Of course, it is rather difficult to read the LCD screen and go thru the Menu screens whilst you are sleeping - BUT - I think I can get pretty close if when I wake up during the night to go to the restroom I first go thru the LCD screen and read the Ti Max and Ti Min ratio before getting up. I "usually" still wake up once for a restroom trip and have no problems getting right back to sleep. I do remember the getting up tho.

Last night I slept right straight thru, no restroom trip, while one of the dogs growled and fussed and woke my husband who got up to check what had the dog so wary and ticked off and when he went back to bed he laid back down on the bed in the other room. I wasn't aware of ANY of it until I woke up this morning! How unusual! And it is usually ME who wakes up to the animals, not my hubby!

Anyway, I'm hoping I wake for my usual restroom trip tonight and remember to check the LCD screen and that Ti Max/Ti Min "ratio" or that I at least think to do so first thing when I wake up in the morning.

I'm feeling rather dense and dumb this morning that I didn't pay more attention to the LCD screen other than to check the Efficacy and Usage data in the morning!!! Duh! and Double Duh! The good Lord helps those who help themsevles and its about time I started doing so.

AND DUANE MCDADE!!! At 67 I do NOT need any reminders that the ole bod IS subject to the laws of gravity as it tosses and turns and changes position!!!! *wicked grin*
No the Doctor knows that before the PSG. The deal is if you dont have Complex sleep Apnea as the result of your PSG. The Insurance Company will not pay for a PSG then CPAP then BI-LEVEL then VPAP! You have to have your act together.
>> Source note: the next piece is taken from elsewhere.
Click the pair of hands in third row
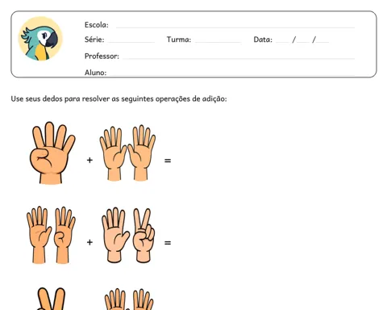This screenshot has width=387, height=310. [129, 300]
Your a Fisty Little one!!

Mollete said:
Duane McDade said:
"Thats the tricky part, COPD or Centrals have to be diagnosed with the PSG..."

COPD can not be diagnosed with NPSG.

mollete
So is your name Mollete or Holly? Are you French? palay vuxe 4 barrel

Mollete said:
Duane McDade said:
"Thats the tricky part, COPD or Centrals have to be diagnosed with the PSG..."

COPD can not be diagnosed with NPSG.